The moves came in the wake of a failure to raise money and a cash crunch faced by the Silicon Valley Bank (SVB), a key lender that catered to start-ups, venture capitalists, and tech firms.
Therefore, United States regulators seized the assets of the bank based in Santa Clara, California. This trouble prompted a fiasco of customer withdrawals amid fears about the financial state of the banking sector.
What led to the collapse?
The 16th largest bank in the US, the bank saw an efflux in deposits as tech companies profited during the period of the COVID-19 Pandemic.
In order to plug in the loss caused by the sale of assets, which were mainly US government bonds—traditionally one of the safest options for investments, but one that had been severely affected by the high rate of interest—the bank said it tried to raise $2.25 billion.
Furthermore, the news prompted fear among investors and customers. Many customers resort to withdrawal to stay above water.
In addition, with the cash crunch, the bank had to sell the bonds at heavy losses. As a result, the seized shares saw their most significant one-day drop the day before.
It also seized Signature Bank, based in New York, a day later, which had significant exposure to investors in the digital asset and cryptocurrency sectors.
State response to the Crisis in making:
Amidst fears about the financial health of the banking sector, President Biden’s administration moved in with the Federal Reserve, the US Treasury Department, and the Federal Deposit Insurance Corporation (FDIC), deciding to guarantee all deposits at SVB.
In addition, with the aim of reassuring the population of a sound banking sector with the backing of the administration, Biden made the announcement at the White House: “Your deposits will be there when you need them.”
Similarly, Rajeev Chandrashekhar, the Union Minister of State for Information and Technology, met with Indian start-ups to evaluate the impact of the collapse of the tech startups based in India and help them stay afloat.
Prior to the seizure, on Thursday night, Rajeev Chandrashekhar appeared to mention in a Twitter space chat: “The issue is, how do we make start-ups transition to the Indian banking system rather than depend on the complex cross-border US banking system with all its uncertainties in the coming month?”
How does it impact start-ups?
Over the past several years, Silicon Valley Bank has become a go-to banking institution for start-ups and tech companies, primarily because of its flexibility in numerous aspects that complement the ecosystem of a start-up.
In addition, Finance Ministry officials indicated that the collapse was likely to impact a few Indian tech start-ups as well as IT firms.
Does the collapse of Silicon Valley Bank put the climate techs in trouble?
The demise of the 16th largest bank in the United States, one of the most preferred lenders of choice for climate tech start-ups primarily in the initial stage of their set-up, has now left them stranded.
In recent times, businesses with the mission of combating climate change by mitigating Green House Gas (GHG) emissions or addressing the impacts of global warming with the help of technology have started gathering colossal attention.

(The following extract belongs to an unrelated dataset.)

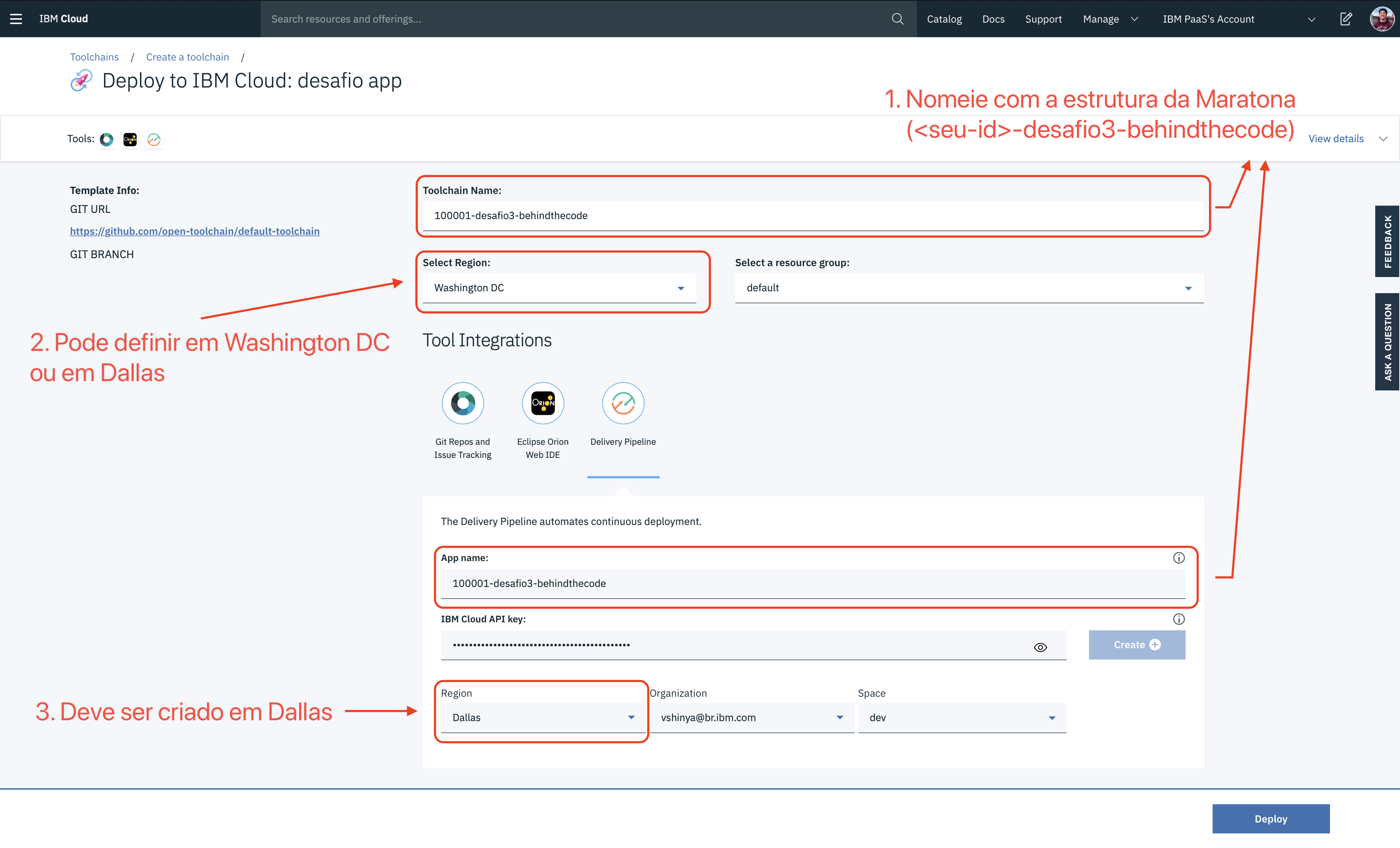Viewport: 1400px width, 848px height.
Task: Expand the Organization dropdown
Action: pyautogui.click(x=751, y=717)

Therefore, post-collapse start-ups may face higher financing costs wherever they next choose to finance opportunities, leading to more difficult borrowing terms for the budding industry.

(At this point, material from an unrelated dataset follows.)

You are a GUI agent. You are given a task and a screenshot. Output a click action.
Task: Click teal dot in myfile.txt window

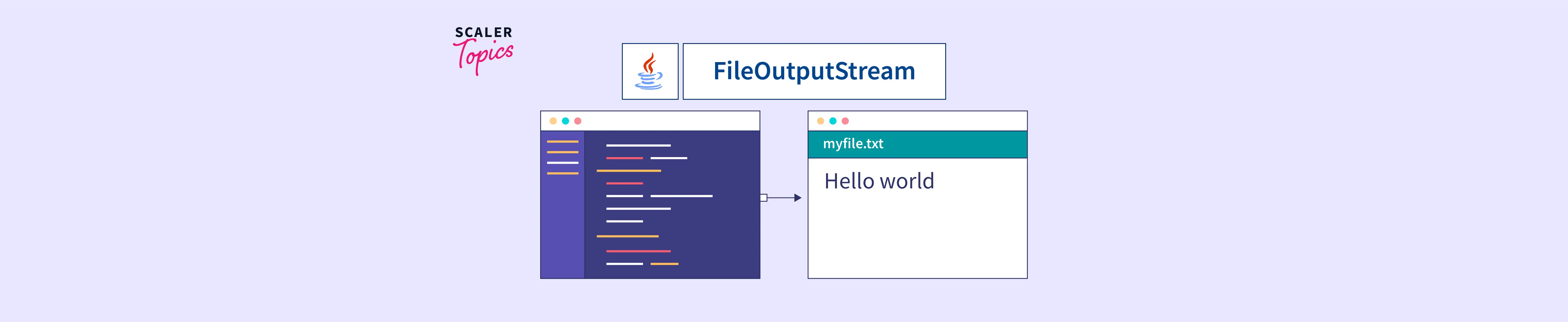point(833,121)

There are some, however, who disagree, including the United Nations climate envoy Mark Carney, who does not expect a “material” impact on climate technology funding.
Climate technology and the new trend they are setting:
Globally, capital funding for climate startups is well underway. An over surge in growth in the 2010s, followed by a halt due to the COVID-19 Pandemic and then a boom in 2021.
Previously, the 2022 report by the UN Environment Programme, Copenhagen Climate Centre (UNEP), pointed out that financial interventions are important to compensate for viability gaps, to help resolve market failures, as well as to contribute to market creation for climate technologies.
In addition, the report highlighted the need to focus on both technological and institutional dimensions.
Despite the encouraging signals, there is a glaring indication that more investment and capital are needed for sustainable energy.